Sandıktaki açık mağlubiyetlerine rağmen son 10 yılda parti içindeki seçimleri kazanma becerisi (!) gösteren CHP Genel Başkanı Kemal Kılıçdaroğlu, yerel seçimler öncesinde sergilediği duruş ve uyguladığı yöntemlerle, ibretlik örnekleri de siyasi literatüre kazımış oldu. Yani... Mesele, her partide gözlenebilecek aday belirleme tartışmalarının ötesinde ve hayli derin. Tepkiler, istifalar, yürüyüşler, açıklamalar... Bütün bunlar gösteriyor ki...

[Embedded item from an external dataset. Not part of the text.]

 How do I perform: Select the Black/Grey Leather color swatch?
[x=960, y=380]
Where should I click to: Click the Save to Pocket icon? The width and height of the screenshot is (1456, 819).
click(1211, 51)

Kimlik ve mezhep siyaseti CHP'yi, genetiği ile oynanmış organizasyona dönüştürüyor.
Kemal Bey, partinin yetki kurullarında, önden yüklemeli taktikleriyle, kendisine yakın isimler üzerinden suni başlıklar oluşturup, tarafları birbirine hırpalatıyor. Günün sonunda genel bir yetki alarak, başlangıçtaki senaryosunu hayata geçiriyor.
Devletin derinliklerine angaje olduğu izlenimi veren kişi veya kurumlara özel güçler vehmederek, onlarla görüşmelerinden sonra siyasi kararlarını olgunlaştırabiliyor.
Tüm hesabını yine Kurultay üzerine yapıyor. Lakin gelişmelere göre... Bugün belirlediği isimlerden birine, genel başkanlık koltuğunu devretmek için "kontrollü teslimat" planını da yedekte tutuyor.
Buna karşın... Parti içindeki klikler de boş durmuyor, iç gerilimi dışa taşıyor. Bu aktörler, bir dönem FETÖ'cülerden tedarik edilen araç ve dokümanlar üzerinden yürütülen muhalefetin, karanlık yüzünü deşifre ederek Kılıçdaroğlu'nu zorluyor.